Zbyć dyskusję
Fakt, że uznaliśmy program KPP za "dobrą p o d s t a w ę dla szerokiej dyskusji
wśród zwolenników partii robotniczej" ("Gdzie jest ta partia?") nie wzbudził
większego zainteresowania przewodniczącego KPP, Marcina Adama. Stwierdzenie to
pozostawione zostało bez komentarza. Jednocześnie "otwartą dyskusję programową i
jednolitofrontową p o d s t a w ę" Marcin Adam zbył "postawą jednolitofrontową".
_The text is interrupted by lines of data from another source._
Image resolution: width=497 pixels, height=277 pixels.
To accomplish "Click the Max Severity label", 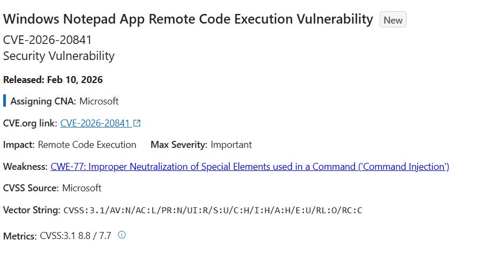I will click(x=179, y=145).
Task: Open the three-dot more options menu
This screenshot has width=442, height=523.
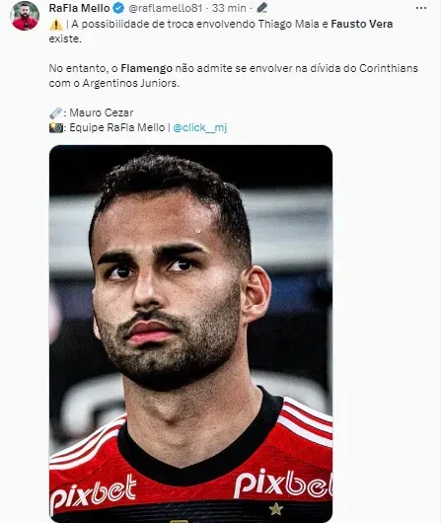Action: click(421, 8)
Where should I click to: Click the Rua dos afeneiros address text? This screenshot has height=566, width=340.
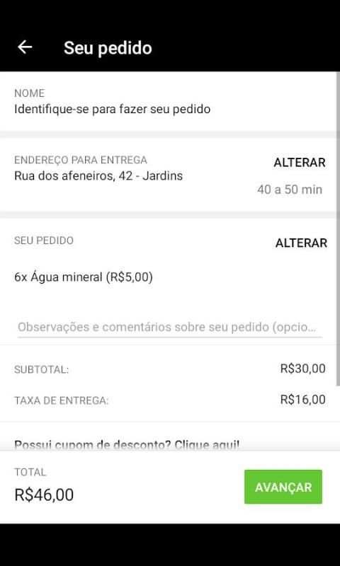pyautogui.click(x=98, y=176)
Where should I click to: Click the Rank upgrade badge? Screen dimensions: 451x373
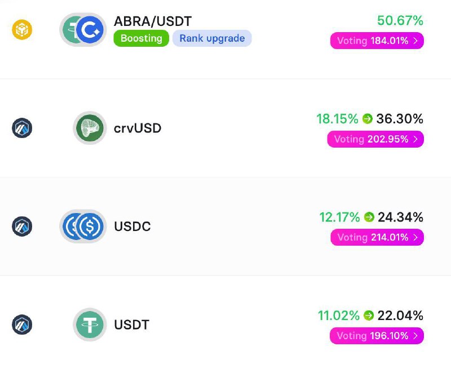coord(213,38)
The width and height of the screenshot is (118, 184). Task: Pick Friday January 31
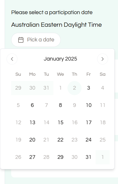tap(89, 157)
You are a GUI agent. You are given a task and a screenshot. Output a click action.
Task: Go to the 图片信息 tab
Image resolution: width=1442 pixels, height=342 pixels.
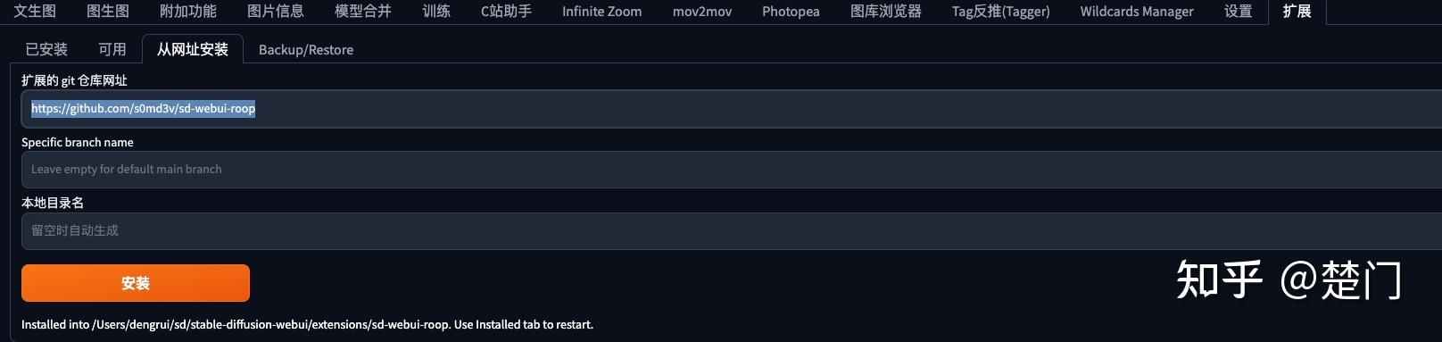(276, 12)
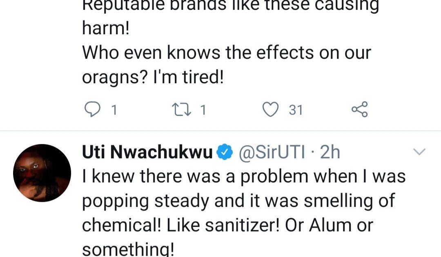The image size is (441, 257).
Task: Click the word "something!" in Uti's tweet
Action: (x=128, y=250)
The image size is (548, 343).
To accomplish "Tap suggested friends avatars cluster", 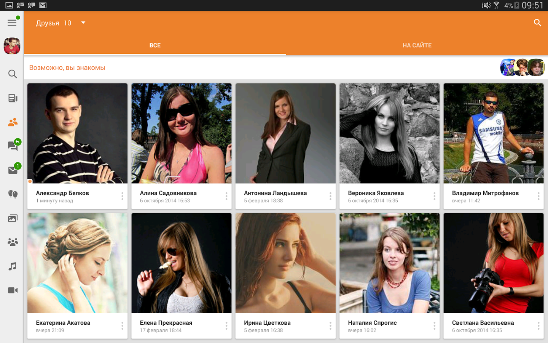I will pyautogui.click(x=522, y=67).
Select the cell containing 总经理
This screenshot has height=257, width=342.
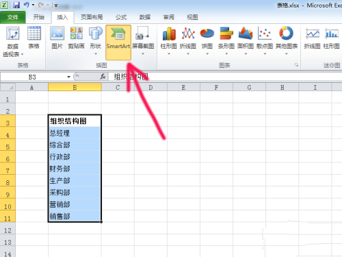coord(75,133)
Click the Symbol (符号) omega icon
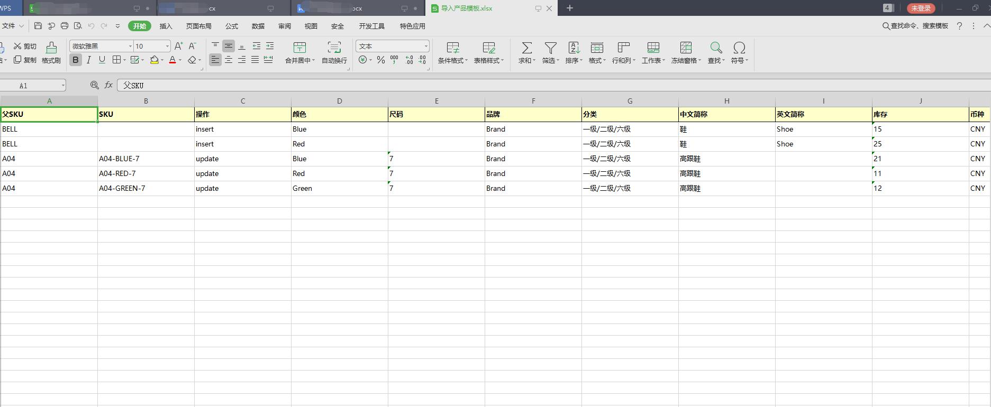991x407 pixels. (x=739, y=48)
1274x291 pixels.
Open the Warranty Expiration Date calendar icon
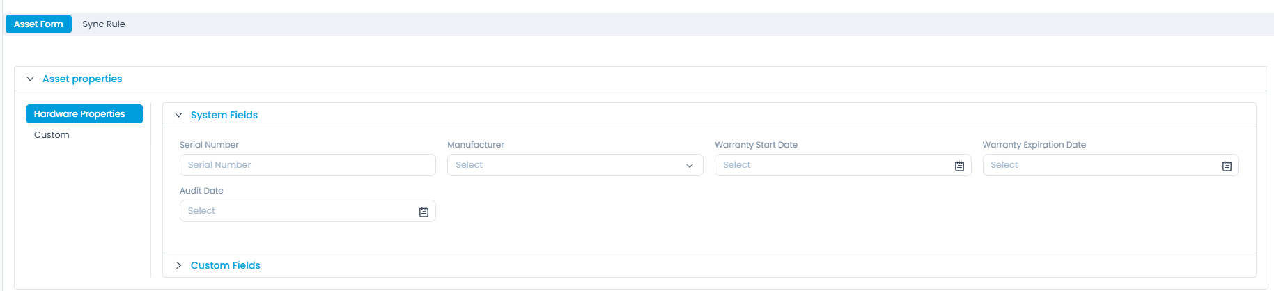click(1227, 166)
Należy zauważyć, że niechęć do poważnej dyskusji przejawiać się może nie tylko w
postawie lekceważącej ("ciepło-zimno", "na poważnie utrzymywać") ewentualnych
partnerów czy sojuszników, ale i w zamianie podstawy na postawę.
Nie wątpimy, że KPP jest otwarta na współpracę i szerokie sojusze - choćby PLAn
czy FJS - rzecz w tym, że my piszemy o jednolitym froncie robotniczym, w dodatku
"od dołu", co koresponduje z odpowiednimi fragmentami programu KPP, odbiega
natomiast rażąco od "prozy partyjnego życia i bieżących sojuszy", które nie
sprzyjają "rozpoznaniu samodzielnego interesu klasy robotniczej, niezależnego od
interesu innych klas i warstw społecznych" (z programu KPP).
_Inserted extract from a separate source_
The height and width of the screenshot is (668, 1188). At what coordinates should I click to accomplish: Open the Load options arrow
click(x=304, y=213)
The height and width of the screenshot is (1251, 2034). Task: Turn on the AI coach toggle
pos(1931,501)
To nie my zapisaliśmy w swoim programie, że "do czasu uzyskania przez
proletariat stopnia świadomości i organizacji umożliwiającego samodzielne
występowanie polityczne, partia nie może wchodzić w ż a d n e sojusze z
nieproletariackimi klasami i warstwami społecznymi." To nie my napisaliśmy, że
"proletariat niezorganizowany i nieświadomy mógłby łatwo paść łupem
drobnomieszczaństwa" (tamże).
Co więcej, uważamy, że te nader kategoryczne zapisy w praktyce nie znajdują
pokrycia, skoro KPP nie podejmuje nawet próby wyjścia z impasu w ramach budowy
jednolitego frontu robotniczego, ma się rozumieć z "kierowniczą rolą" partii
proletariatu, uznając w rzeczywistości wiodącą rolę antyglobalistów, a zatem,
jak by nie było, środowisk drobnomieszczańskich, kwestionujących wprost rolę
klasy robotniczej.
O "pokojowej drodze do socjalizmu", której nie można "w żaden sposób" utożsamiać
z reformizmem, pisał, m.in. Jan Wawrzyniak w pracy "Rewolucja i demokracja". Do
tematu tego odnieśliśmy się w artykule "Dyktatura proletariatu" z 11 grudnia
2003 r.
Mamy pełną świadomość, że zwrot "rewolucja proletariacka nie oznacza przejęcia
władzy przemocą" wpisuje się w tę koncepcję, choć nie pokrywa się z "pokojową
drogą do socjalizmu".
Nie stać nas na formułowanie "pochopnych wniosków" i "nieuprawnionych tez". Tzw.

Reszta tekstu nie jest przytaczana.